In order to qualify for the second half of the prize, Harrison had to make at least two more watches and have them tested.   The Board of Longitude insisted that he make these copies of H4 himself, but took the original away for testing at the Royal Observatory.   Nevil Maskelyne, who had been appointed Astronomer Royal in 1765, remained unconvinced that a watch could be more reliable than the lunar distance method for finding Greenwich Time.

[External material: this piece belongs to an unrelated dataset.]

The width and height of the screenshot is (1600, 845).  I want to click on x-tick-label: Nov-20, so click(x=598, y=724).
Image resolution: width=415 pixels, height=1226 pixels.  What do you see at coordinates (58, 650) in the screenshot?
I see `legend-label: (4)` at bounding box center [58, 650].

John Harrison (now in his seventies) and William worked on a fifth timekeeper (H5), while Kendall made good progress on his copy of H4.   Kendall's watch, now known as K1, was completed in 1769 and inspected in early 1770 by the same panel that had examined H4.   William Harrison was also present and admitted that the copy was exceptional.   The Board of Longitude was asked to consider H5 and K1 as the two copies of H4, but told John and William, in no uncertain terms, that both copies of H4 should be made by the Harrisons.

John, now 79 years old, made an appeal to the highest authority in Britain.   On 31 January 1772, an approach was made to King George III, via a letter to his private astronomer at Richmond, Dr Stephen Demainbray.   William was summoned for an interview with the King himself, at which the King is said to have remarked Ò these people have been cruelly wronged..., and By God, Harrison, I will see you righted!Ó

H5 was put on trial by the King himself in 1772, and performed superbly.   The Board of Longitude, however, refused to recognise the results of this trial, so John and William petitioned Parliament.   They were finally awarded £8,750 by Act of Parliament in June 1773.   Perhaps more importantly, John Harrison was finally recognised as having solved the longitude problem.

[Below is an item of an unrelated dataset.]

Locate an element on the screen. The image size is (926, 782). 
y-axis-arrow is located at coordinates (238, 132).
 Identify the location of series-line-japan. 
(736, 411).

In the meantime, Captain Cook had set out on his second voyage of discovery with K1, Kendall's copy of H4.   He returned in July 1775, after a voyage of three years, which ranged from the Tropics to the Antarctic.   The daily rate of K1 never exceeded 8 seconds (corresponding to a distance of 2 nautical miles at the equator) during the entire voyage.   It is not known for certain whether Harrison knew of this success, but Cook's voyage proved beyond doubt that longitude could be measured from a watch.

John Harrison died almost one year after Cook's return, on 24 March 1776, in his house at Red Lion Square, London. It was his 83rd birthday.